(Pointing records for text and elements)
*****
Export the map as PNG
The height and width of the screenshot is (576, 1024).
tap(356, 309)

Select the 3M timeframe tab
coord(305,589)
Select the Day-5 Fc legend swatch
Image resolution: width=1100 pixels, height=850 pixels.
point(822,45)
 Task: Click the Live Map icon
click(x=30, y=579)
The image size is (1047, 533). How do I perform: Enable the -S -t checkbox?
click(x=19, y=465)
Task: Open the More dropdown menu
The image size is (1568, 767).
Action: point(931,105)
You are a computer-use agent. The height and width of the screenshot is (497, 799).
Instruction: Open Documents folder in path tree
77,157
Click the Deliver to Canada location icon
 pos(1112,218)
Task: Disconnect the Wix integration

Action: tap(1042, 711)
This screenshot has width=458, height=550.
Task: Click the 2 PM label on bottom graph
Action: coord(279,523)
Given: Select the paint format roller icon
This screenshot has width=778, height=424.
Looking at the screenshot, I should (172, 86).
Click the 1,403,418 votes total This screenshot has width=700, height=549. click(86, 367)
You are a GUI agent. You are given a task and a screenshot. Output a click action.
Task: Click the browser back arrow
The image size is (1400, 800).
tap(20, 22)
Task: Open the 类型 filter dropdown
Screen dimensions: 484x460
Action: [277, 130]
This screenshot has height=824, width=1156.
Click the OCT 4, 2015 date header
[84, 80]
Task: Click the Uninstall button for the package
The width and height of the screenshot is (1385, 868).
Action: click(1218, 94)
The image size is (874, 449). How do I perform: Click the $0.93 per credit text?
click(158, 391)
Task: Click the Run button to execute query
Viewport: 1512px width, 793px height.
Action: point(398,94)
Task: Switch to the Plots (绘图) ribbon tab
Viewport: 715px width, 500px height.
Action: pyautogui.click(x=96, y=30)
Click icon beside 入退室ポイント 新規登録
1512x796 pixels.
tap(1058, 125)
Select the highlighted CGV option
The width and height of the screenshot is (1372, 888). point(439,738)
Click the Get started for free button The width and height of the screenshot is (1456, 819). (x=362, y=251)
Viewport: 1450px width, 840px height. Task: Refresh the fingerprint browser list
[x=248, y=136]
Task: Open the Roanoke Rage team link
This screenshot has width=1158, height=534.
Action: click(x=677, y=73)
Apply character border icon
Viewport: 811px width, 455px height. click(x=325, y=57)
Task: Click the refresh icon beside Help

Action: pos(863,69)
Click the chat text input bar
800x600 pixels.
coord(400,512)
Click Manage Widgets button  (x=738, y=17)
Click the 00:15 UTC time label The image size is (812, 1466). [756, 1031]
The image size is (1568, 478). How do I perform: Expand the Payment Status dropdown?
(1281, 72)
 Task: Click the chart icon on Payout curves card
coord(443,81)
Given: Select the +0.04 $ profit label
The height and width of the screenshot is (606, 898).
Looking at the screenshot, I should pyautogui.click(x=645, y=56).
*****
■ REQUEST:
Edit the records above so that every "The image size is" becomes "The screenshot size is", leaving everything else unchanged.

■ SOLUTION TO THIS PROBLEM:
Export the map as PNG
The height and width of the screenshot is (576, 1024).
tap(356, 309)

Select the 3M timeframe tab
coord(305,589)
Select the Day-5 Fc legend swatch
Image resolution: width=1100 pixels, height=850 pixels.
point(822,45)
 Task: Click the Live Map icon
click(x=30, y=579)
The screenshot size is (1047, 533). How do I perform: Enable the -S -t checkbox?
click(x=19, y=465)
Task: Open the More dropdown menu
The screenshot size is (1568, 767).
Action: point(931,105)
You are a computer-use agent. The height and width of the screenshot is (497, 799).
Instruction: Open Documents folder in path tree
77,157
Click the Deliver to Canada location icon
 pos(1112,218)
Task: Disconnect the Wix integration

Action: tap(1042, 711)
This screenshot has width=458, height=550.
Task: Click the 2 PM label on bottom graph
Action: coord(279,523)
Given: Select the paint format roller icon
This screenshot has width=778, height=424.
Looking at the screenshot, I should (172, 86).
Click the 1,403,418 votes total This screenshot has width=700, height=549. click(86, 367)
You are a GUI agent. You are given a task and a screenshot. Output a click action.
Task: Click the browser back arrow
The screenshot size is (1400, 800).
tap(20, 22)
Task: Open the 类型 filter dropdown
Screen dimensions: 484x460
Action: [277, 130]
This screenshot has height=824, width=1156.
Click the OCT 4, 2015 date header
[84, 80]
Task: Click the Uninstall button for the package
The width and height of the screenshot is (1385, 868).
Action: click(1218, 94)
The screenshot size is (874, 449). How do I perform: Click the $0.93 per credit text?
click(158, 391)
Task: Click the Run button to execute query
Viewport: 1512px width, 793px height.
Action: point(398,94)
Task: Switch to the Plots (绘图) ribbon tab
Viewport: 715px width, 500px height.
Action: pyautogui.click(x=96, y=30)
Click icon beside 入退室ポイント 新規登録
1512x796 pixels.
tap(1058, 125)
Select the highlighted CGV option
The width and height of the screenshot is (1372, 888). point(439,738)
Click the Get started for free button The width and height of the screenshot is (1456, 819). (x=362, y=251)
Viewport: 1450px width, 840px height. Task: Refresh the fingerprint browser list
[x=248, y=136]
Task: Open the Roanoke Rage team link
This screenshot has width=1158, height=534.
Action: click(x=677, y=73)
Apply character border icon
Viewport: 811px width, 455px height. click(x=325, y=57)
Task: Click the refresh icon beside Help

Action: pos(863,69)
Click the chat text input bar
800x600 pixels.
coord(400,512)
Click Manage Widgets button  (x=738, y=17)
Click the 00:15 UTC time label The screenshot size is (812, 1466). [756, 1031]
The screenshot size is (1568, 478). How do I perform: Expand the Payment Status dropdown?
(1281, 72)
 Task: Click the chart icon on Payout curves card
coord(443,81)
Given: Select the +0.04 $ profit label
The height and width of the screenshot is (606, 898).
Looking at the screenshot, I should pyautogui.click(x=645, y=56).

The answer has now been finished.